Create a Lambda function with the following Python code. Add your Kinesis stream as a trigger to the Lambda function. Look into the CloudWatch logs to observe how the Lambda function executes.
from __future__ import print_function
import base64
import json
print('Loading function')
def lambda_handler(event, context):
#print("Received event: " + json.dumps(event, indent=2))
for record in event['Records']:
# Kinesis data is base64 encoded so decode here
payload = base64.b64decode(record['kinesis']['data'])
print("Decoded payload: " + payload)
return 'Successfully processed {} records.'.format(len(event['Records']))

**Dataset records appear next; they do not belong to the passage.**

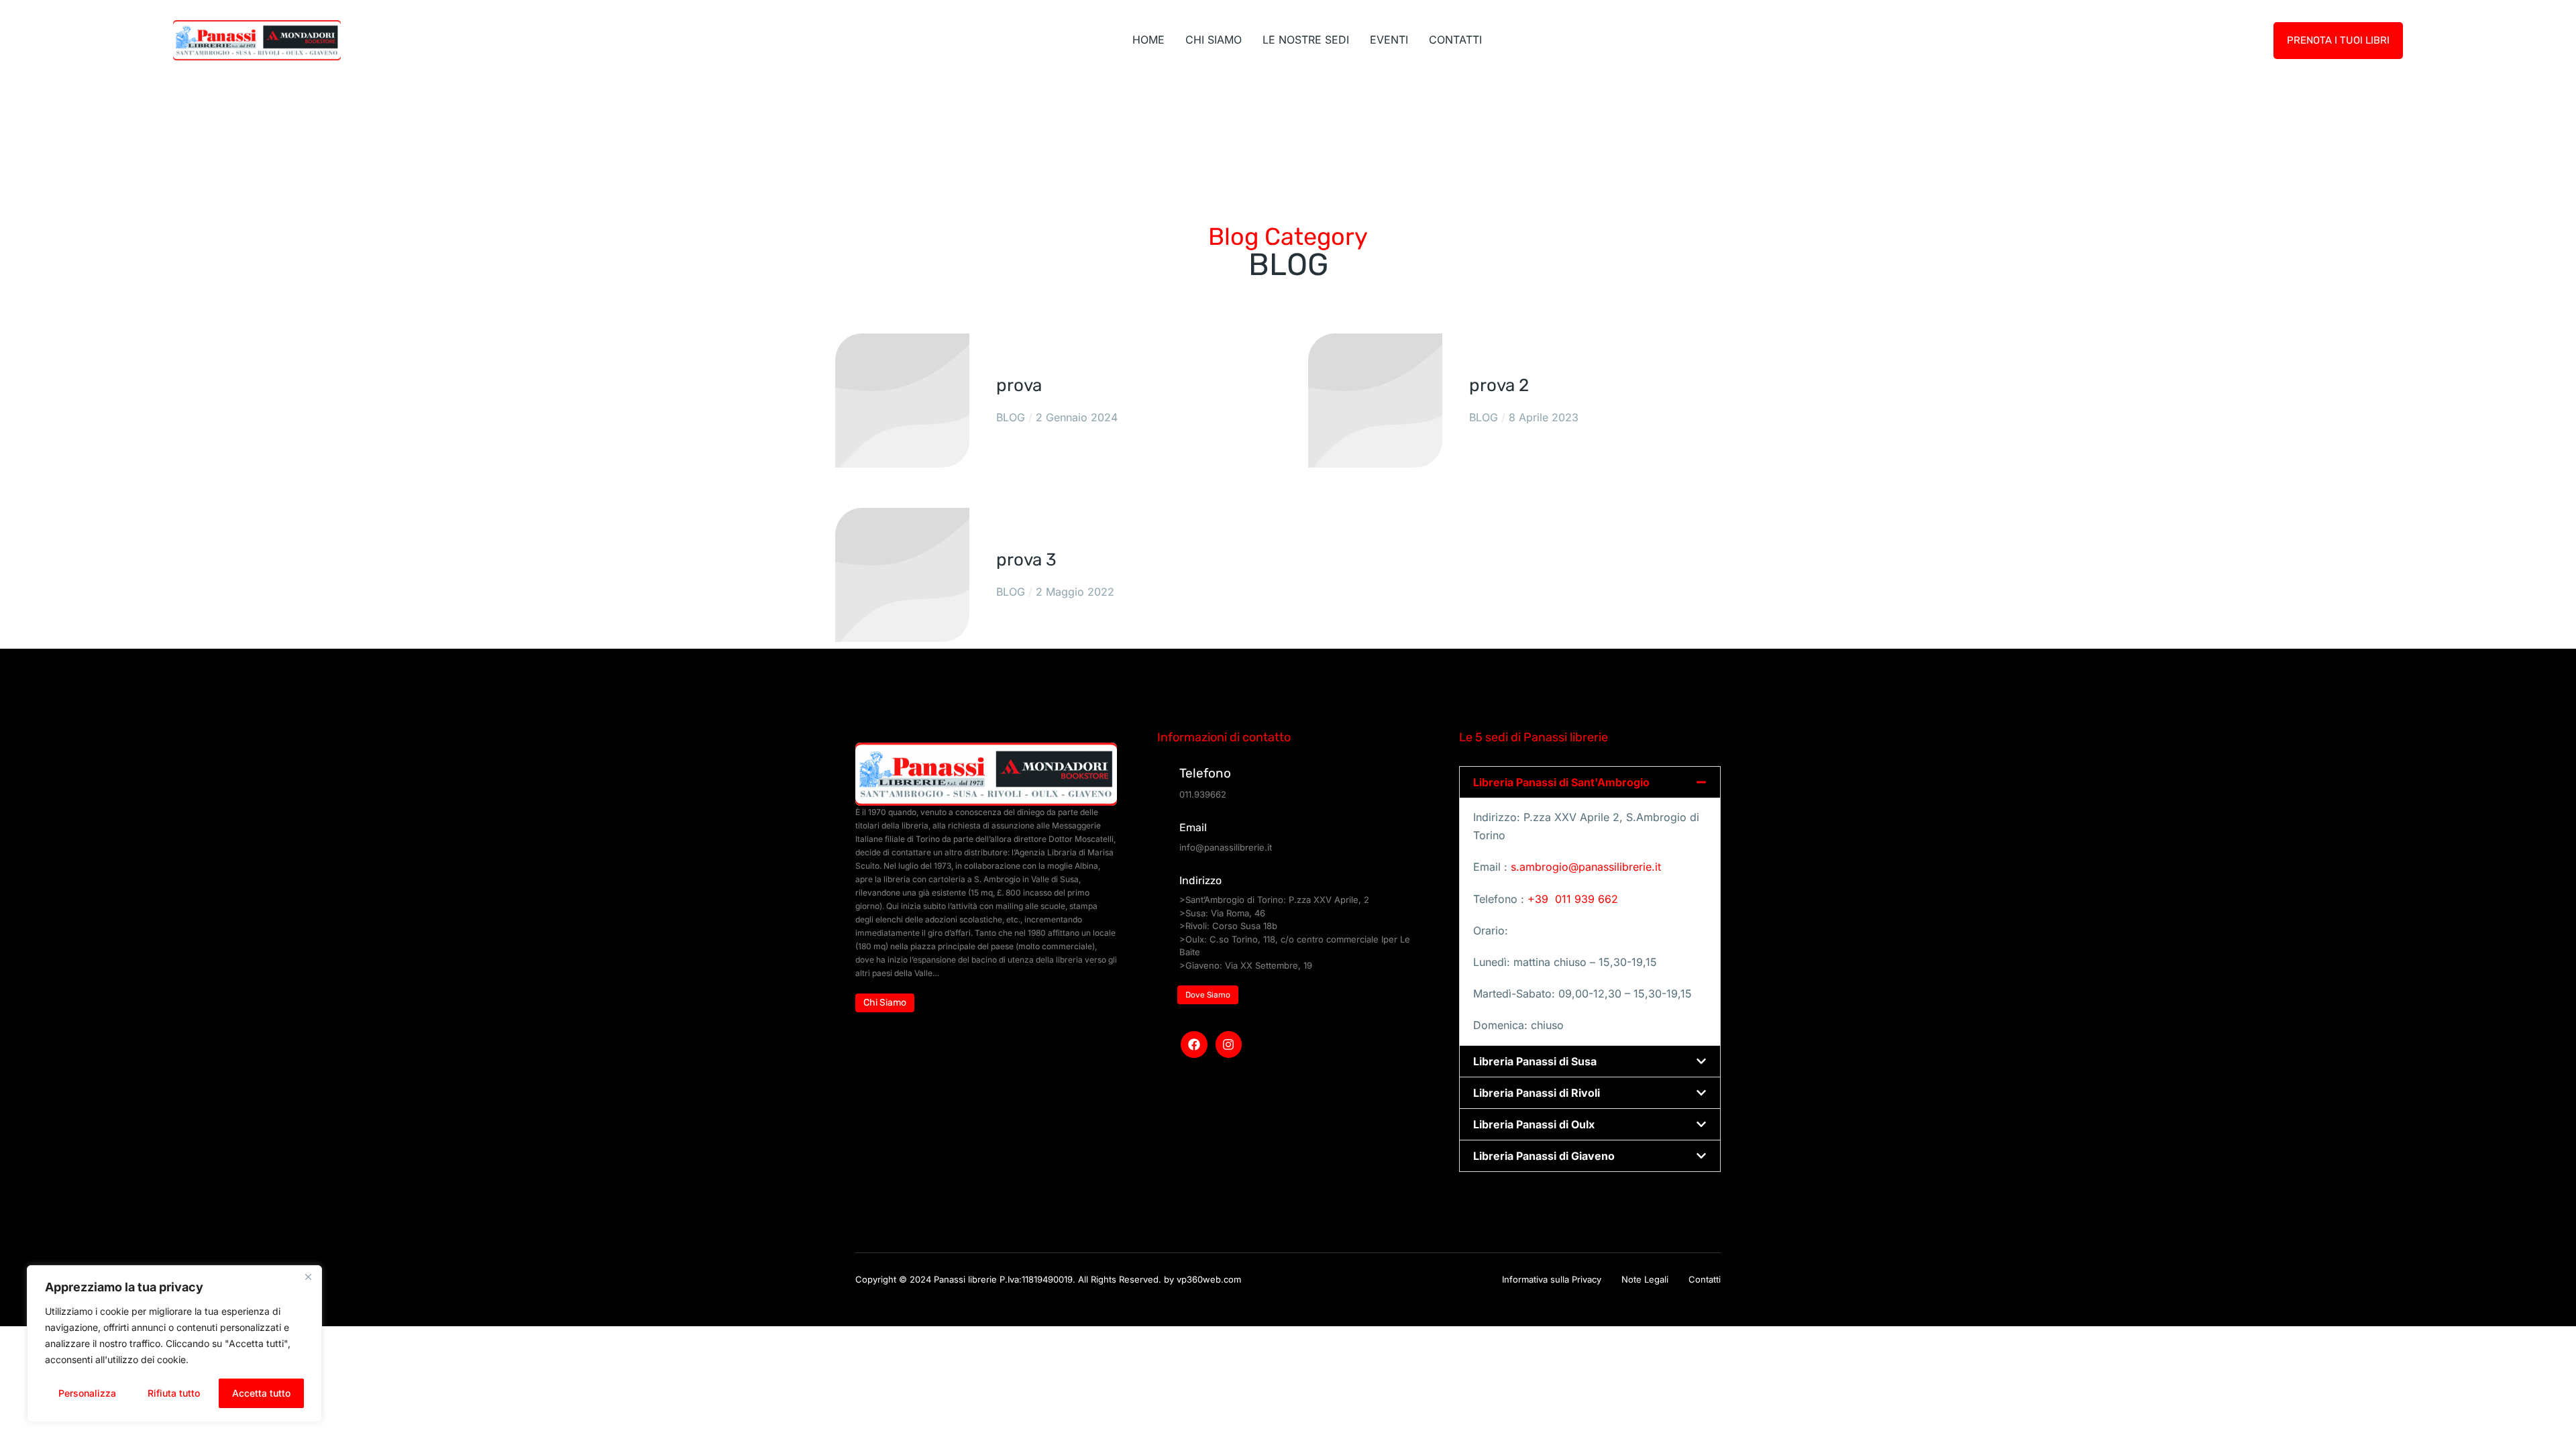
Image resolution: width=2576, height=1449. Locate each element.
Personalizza (87, 1393)
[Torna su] (2552, 1425)
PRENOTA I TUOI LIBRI (2338, 40)
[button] (1590, 782)
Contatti (1704, 1279)
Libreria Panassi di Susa (1535, 1061)
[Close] (308, 1277)
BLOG (1010, 417)
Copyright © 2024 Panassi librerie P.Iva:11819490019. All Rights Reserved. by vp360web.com (1048, 1279)
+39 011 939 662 (1571, 899)
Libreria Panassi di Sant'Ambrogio (1561, 782)
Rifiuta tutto (174, 1393)
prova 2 (1499, 385)
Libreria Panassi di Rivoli (1536, 1092)
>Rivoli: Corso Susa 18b (1228, 925)
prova (1019, 385)
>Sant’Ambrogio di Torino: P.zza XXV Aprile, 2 (1274, 899)
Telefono (1205, 773)
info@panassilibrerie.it (1225, 847)
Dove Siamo (1207, 995)
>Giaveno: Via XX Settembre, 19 (1245, 965)
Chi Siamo (884, 1002)
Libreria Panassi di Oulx (1534, 1124)
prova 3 (1026, 559)
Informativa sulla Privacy (1551, 1279)
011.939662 (1202, 794)
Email (1193, 827)
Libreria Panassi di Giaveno (1544, 1156)
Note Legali (1644, 1279)
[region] (174, 1343)
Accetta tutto (261, 1393)
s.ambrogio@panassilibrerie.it (1586, 866)
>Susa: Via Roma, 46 (1222, 913)
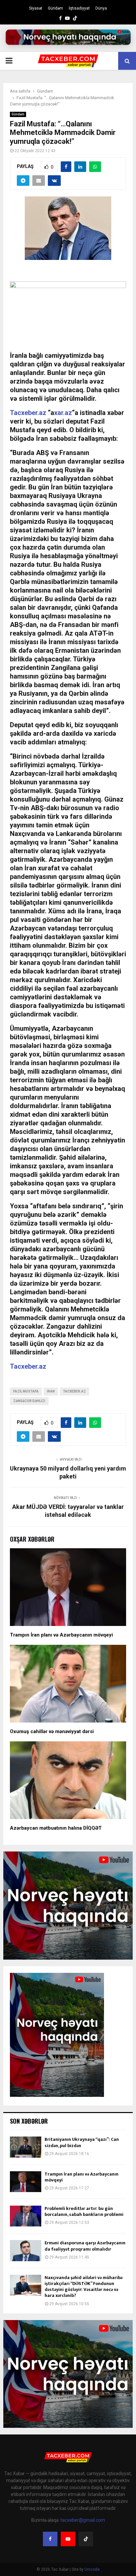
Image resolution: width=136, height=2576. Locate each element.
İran (51, 1391)
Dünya (101, 8)
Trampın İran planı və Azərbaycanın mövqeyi (61, 1635)
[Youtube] (68, 2539)
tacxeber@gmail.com (82, 2520)
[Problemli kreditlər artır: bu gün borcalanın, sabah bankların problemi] (25, 2216)
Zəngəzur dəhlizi (29, 1401)
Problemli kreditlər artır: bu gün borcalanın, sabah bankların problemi (84, 2211)
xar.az (63, 413)
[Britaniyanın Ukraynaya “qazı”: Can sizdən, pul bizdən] (25, 2147)
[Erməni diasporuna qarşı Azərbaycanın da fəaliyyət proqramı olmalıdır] (25, 2250)
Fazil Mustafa (26, 1391)
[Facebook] (50, 2539)
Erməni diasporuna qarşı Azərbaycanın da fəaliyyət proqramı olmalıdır (85, 2246)
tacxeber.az (74, 1391)
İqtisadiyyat (79, 8)
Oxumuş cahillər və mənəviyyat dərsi (52, 1731)
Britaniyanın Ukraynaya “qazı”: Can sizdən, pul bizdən (82, 2142)
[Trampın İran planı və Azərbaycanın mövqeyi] (25, 2181)
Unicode (92, 2569)
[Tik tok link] (75, 18)
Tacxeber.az (28, 413)
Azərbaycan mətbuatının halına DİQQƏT (56, 1828)
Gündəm (55, 8)
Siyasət (35, 8)
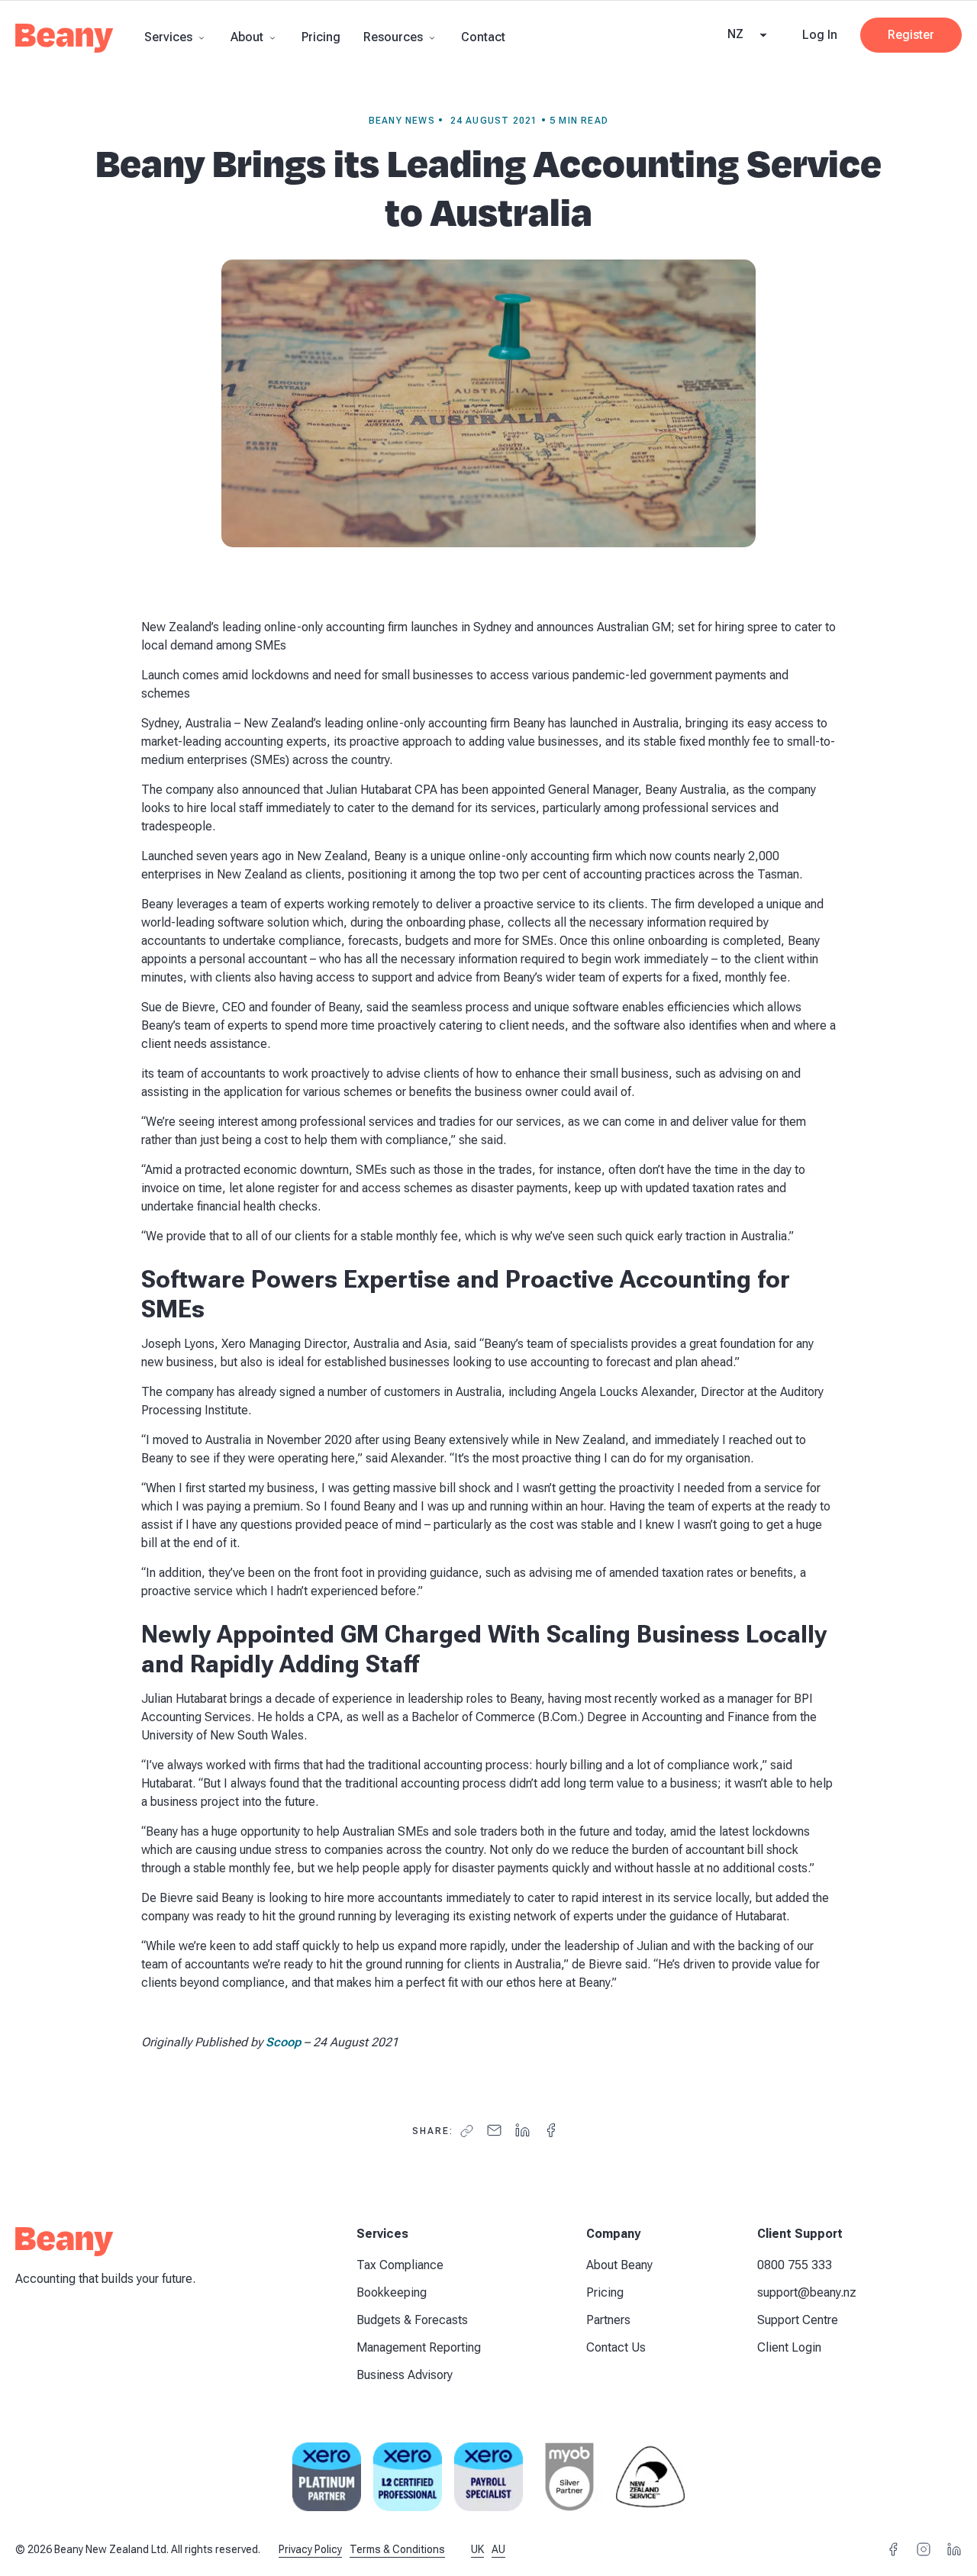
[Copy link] (466, 2131)
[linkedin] (522, 2131)
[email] (494, 2131)
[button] (176, 37)
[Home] (64, 43)
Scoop (283, 2042)
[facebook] (551, 2131)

The following Python code can be used to process events from DynamoDB Streams:
'use strict';
console.log('Loading function');
exports.handler = (event, context, callback) => {
//console.log('Received event:', JSON.stringify(event, null, 2));
event.Records.forEach((record) => {
console.log(record.eventID);
console.log(record.eventName);
console.log('DynamoDB Record: %j', record.dynamodb);
});
callback(null, `Successfully processed ${event.Records.length} records.`);
};
(5) Homework
Write a Lambda function in Java to perform cross-region replication of a DynamoDB table. For example, you have a DynamoDB table in the ap-southeast-2 region, and any updates to the table must be replicated to another table in the us-east-1 region.